El Pacto de Bogotá no es la cuestión de fondo


SEÑOR DIRECTOR
Pareciera que la discusión en torno al Pacto de Bogotá es distractora, ya que el asunto de fondo es cómo nos proyectamos en nuestra política vecinal. Para ello debemos explicitar la visión que nos motiva en nuestra relación con Bolivia y así definir los objetivos de las acciones diplomáticas. ¿Queremos exhibir nuestra voluntad disuasiva? o ¿buscaremos el diálogo y la cooperación para superar las heridas del siglo XIX?
Nuestra convicción profunda es que se debe promover un diálogo imaginativo y fortalecer el conocimiento mutuo, para así conseguir avanzar en nuestros niveles de confianza y entendimiento. Además requiere de una visión y planificación articulada y conducida desde la Cancillería con objetivos de mediano y largo plazo.
Si lo planteamos en términos dicotómicos para facilitar el entendimiento, sería esperable explicitar si como país asumiremos las acciones coherentes con las relaciones de poder y/o capacidades estratégicas en la defensa de nuestros intereses, o por el contrario abrimos el diálogo, como lo fue la agenda sin exclusiones que existió por un corto tiempo.

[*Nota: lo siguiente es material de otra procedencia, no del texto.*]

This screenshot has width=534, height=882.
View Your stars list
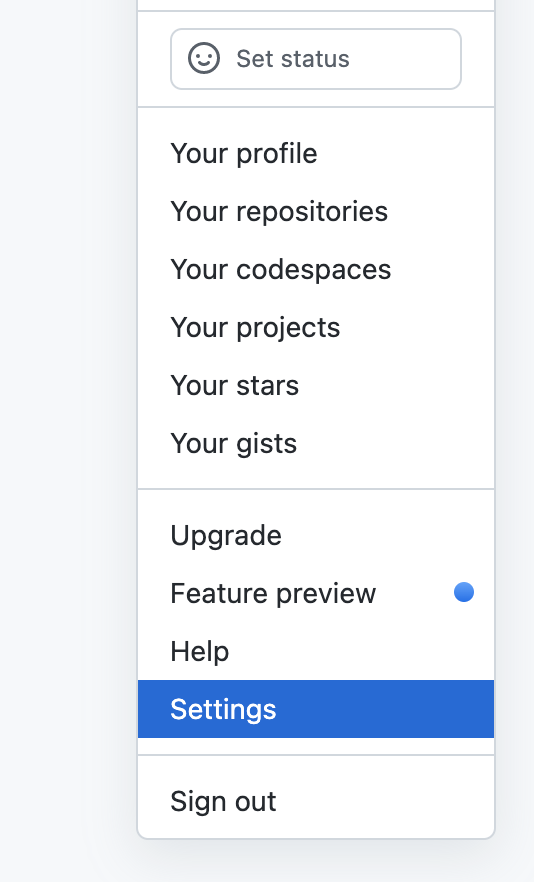[x=316, y=385]
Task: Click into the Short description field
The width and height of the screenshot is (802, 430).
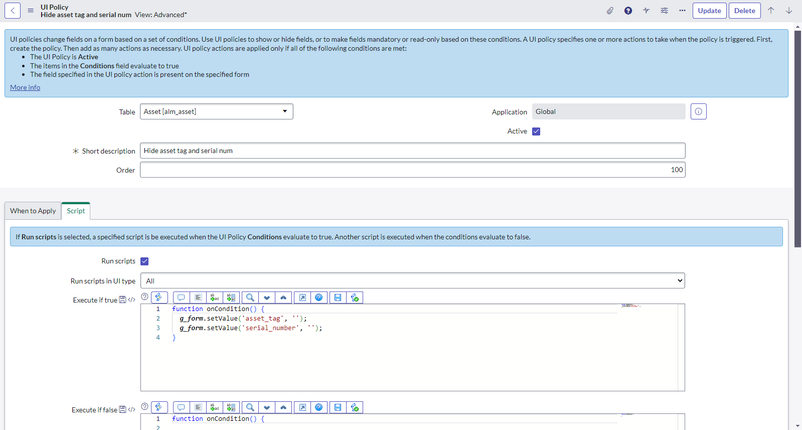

Es un hecho de la causa que la cooperación y la disuasión pueden caminar juntas, como efectivamente hemos registrado en varios procesos de fortalecimiento de confianzas mutuas; basta mencionar el cambio en la voluntad política exhibido por Argentina y Chile, que consiguieron transformar, con visión de futuro, el paradigma y buscar el entendimiento que hoy nos permite eliminar la hipótesis de conflicto militar.
El 1 de octubre conoceremos el fallo del caso de Bolivia versus Chile, pero más allá de su resultado, sería muy improvisado adoptar posiciones con sentido de futuro hacia Bolivia sólo considerando éste. En efecto, al tratarse de una política de Estado debemos hacer prevalecer el respeto a los acuerdos, la defensa de nuestros intereses y, sobre todo, velar por la superación de los problemas que nos anclan al pasado.
De una cuestión podemos estar seguros, el dictamen no resolverá el asunto de fondo puesto que evidentemente el problema no está solo en la arena jurídica, sino que también y esencialmente, en el área política. Por lo tanto, un órgano de resolución de controversias no nos brindará las respuestas a lo que nosotros debemos definir y hacer en favor de la superación de los obstáculos que nos mantienen sin relaciones diplomáticas desde 1978.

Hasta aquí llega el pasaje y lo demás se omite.